** BEGIN Record list **

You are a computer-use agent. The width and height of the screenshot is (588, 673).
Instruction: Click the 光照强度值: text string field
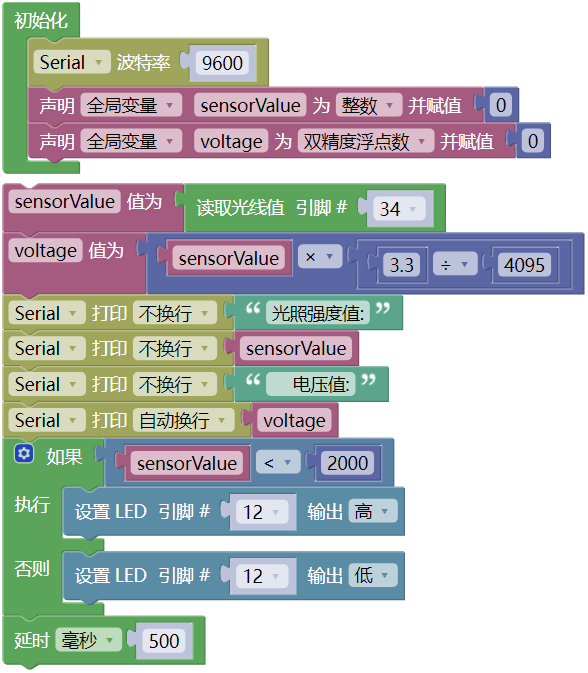318,313
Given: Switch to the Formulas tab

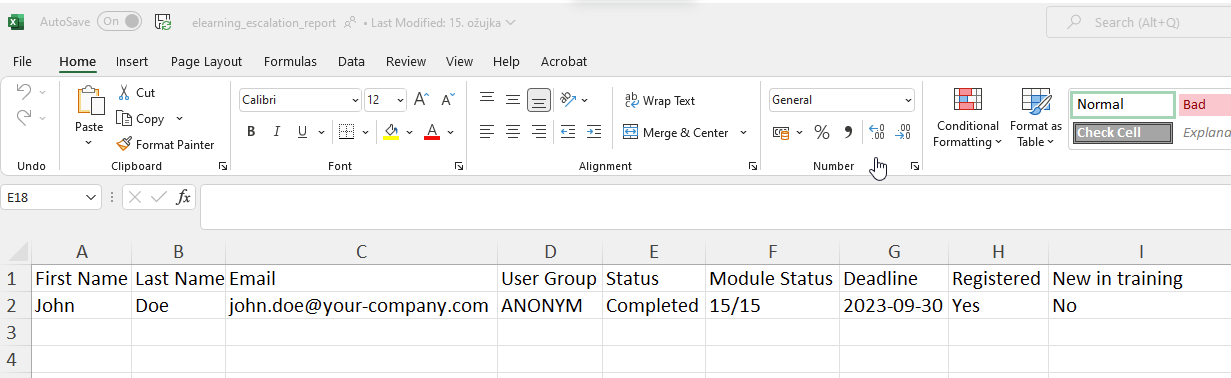Looking at the screenshot, I should [x=290, y=61].
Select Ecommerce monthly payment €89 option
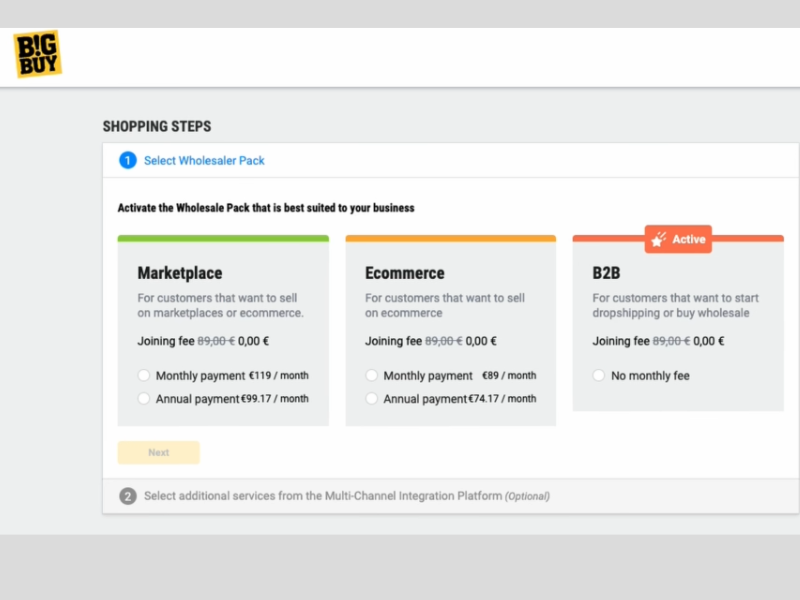Image resolution: width=800 pixels, height=600 pixels. pyautogui.click(x=371, y=376)
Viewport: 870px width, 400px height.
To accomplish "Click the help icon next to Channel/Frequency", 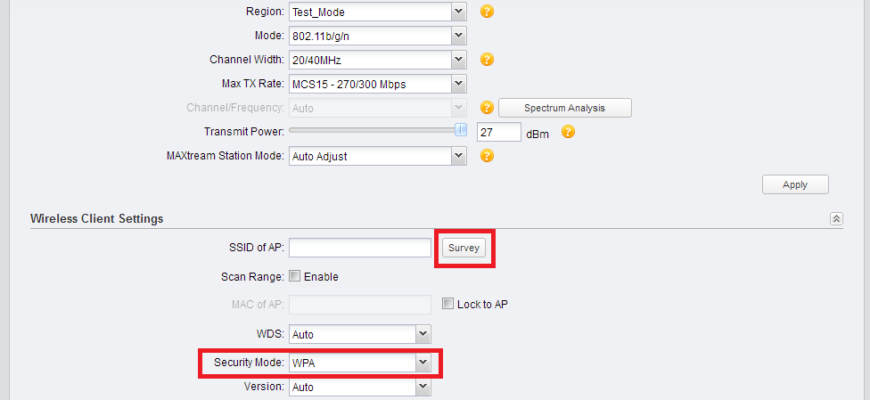I will click(x=487, y=108).
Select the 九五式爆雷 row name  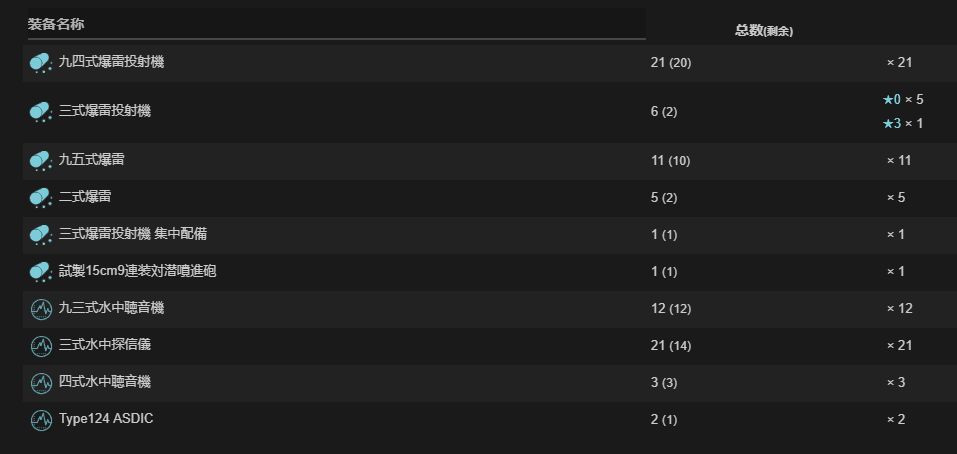(92, 160)
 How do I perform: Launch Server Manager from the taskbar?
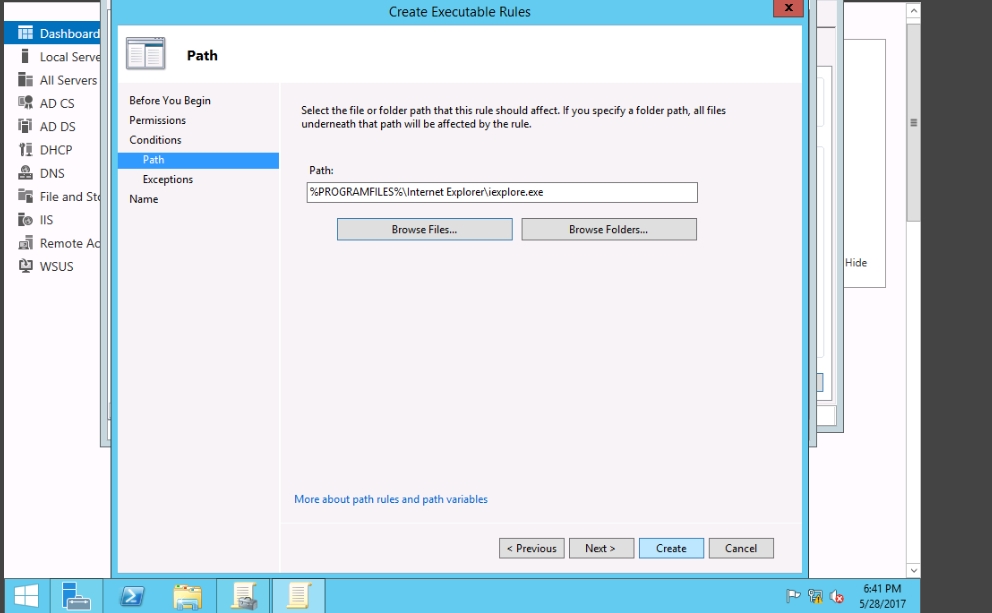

** END Record list **

**Objective:** Give the rows between the lines holding "Given: Switch to the Formulas tab" and "Image resolution: width=800", inclusive, as a two-column CSV with the headers instruction and response, one CSV line for each row. Put each text and each answer in its own quoted field, turn line breaks into spaces, and leave the pictures out.

**Reply to the task:**
instruction,response
"Given: Switch to the Formulas tab","Looking at the screenshot, I should [x=290, y=61]."
"Select Ecommerce monthly payment €89 option","Image resolution: width=800 pixels, height=600 pixels. pyautogui.click(x=371, y=376)"